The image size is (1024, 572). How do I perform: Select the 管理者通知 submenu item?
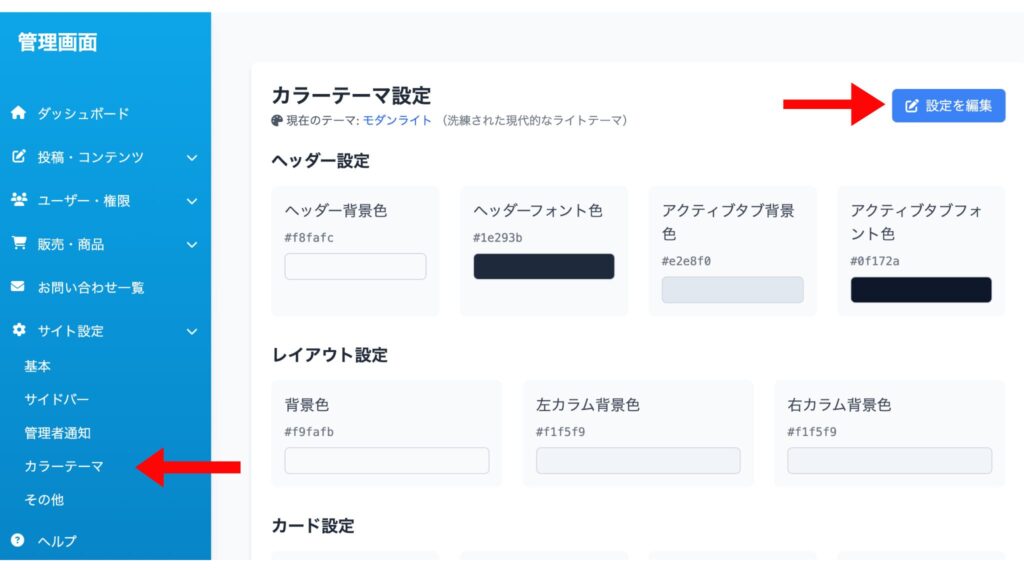57,433
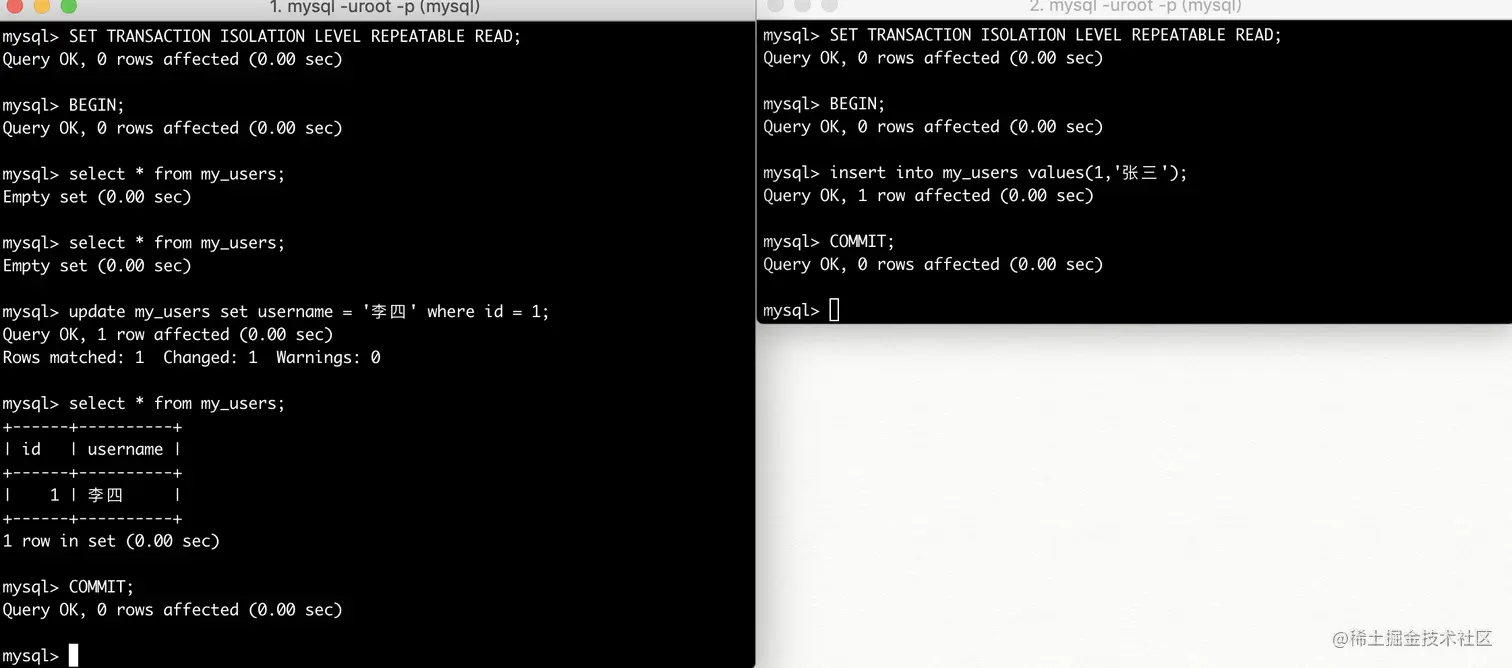Activate the title bar '2. mysql -uroot -p (mysql)'
The image size is (1512, 668).
click(x=1135, y=6)

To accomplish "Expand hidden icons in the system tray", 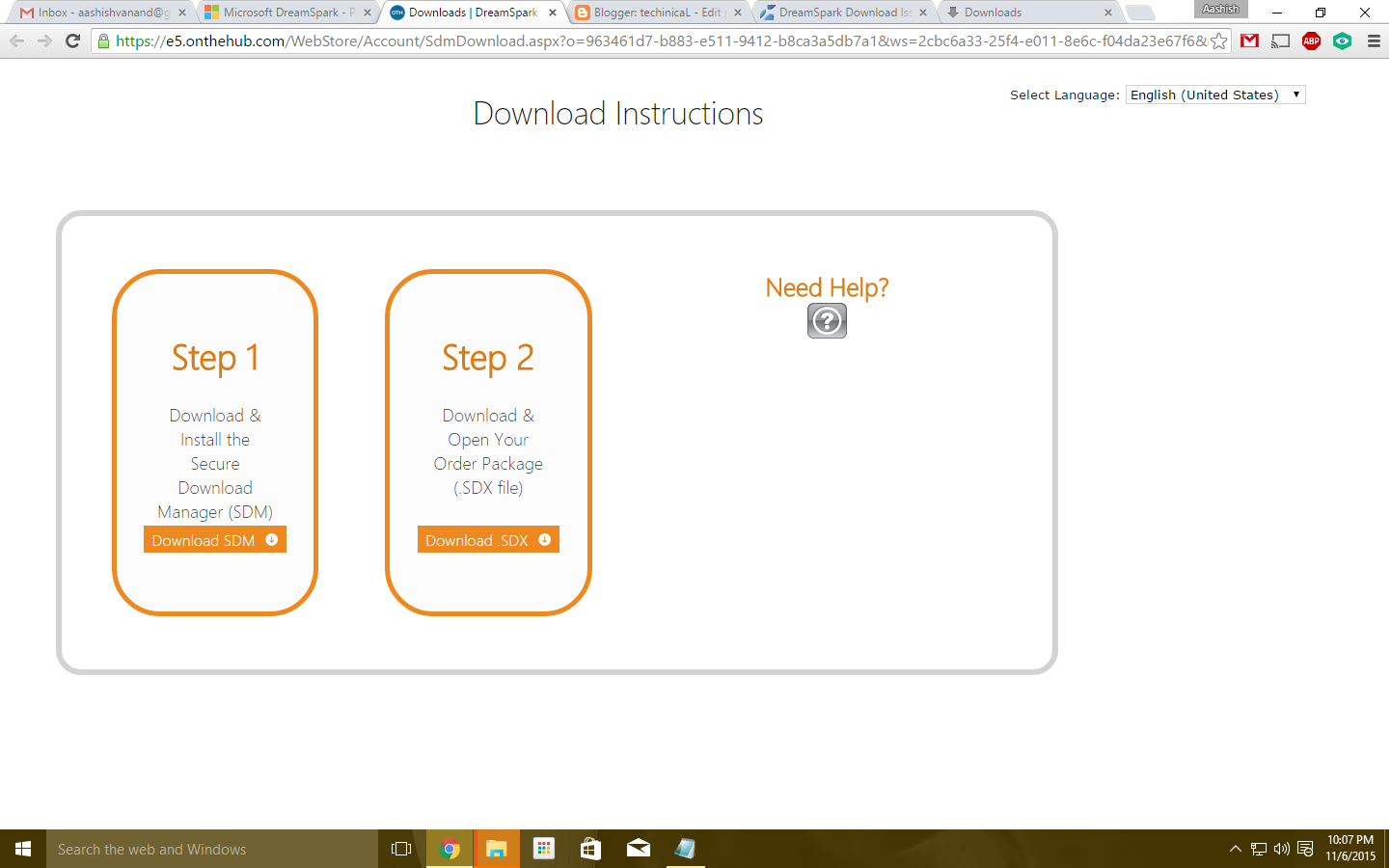I will pyautogui.click(x=1236, y=849).
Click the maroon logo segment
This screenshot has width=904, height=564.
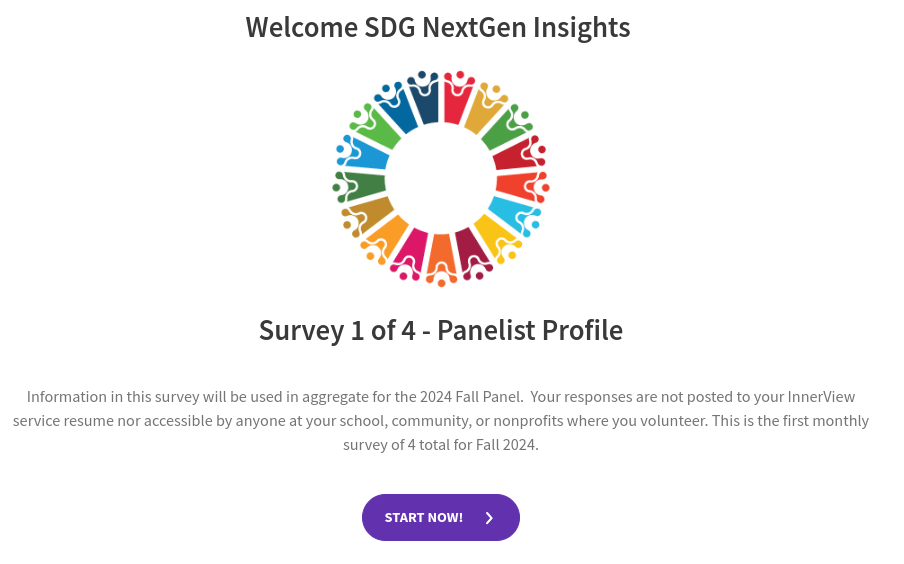[468, 249]
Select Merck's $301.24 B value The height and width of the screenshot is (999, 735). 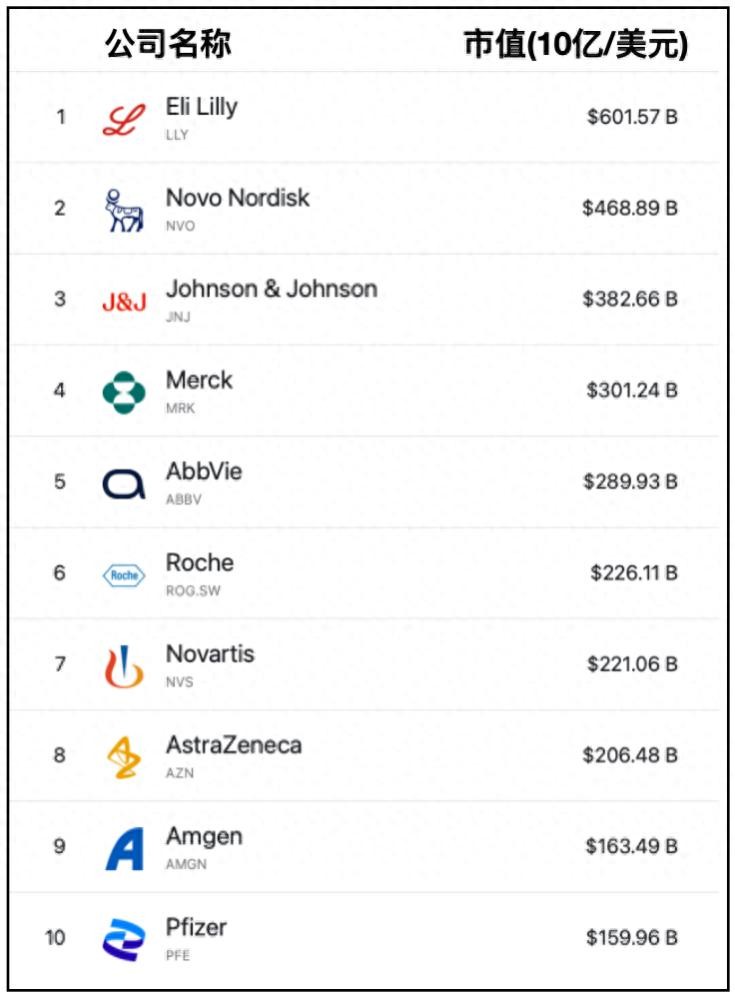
#####
__Brief__. Find the line holding "Click the maroon logo segment" in the data above. Retype it and every later line exactly, through the end, but not the pictures.

__Final answer__.
Click the maroon logo segment
This screenshot has width=904, height=564.
[468, 249]
Select Merck's $301.24 B value The height and width of the screenshot is (999, 735). 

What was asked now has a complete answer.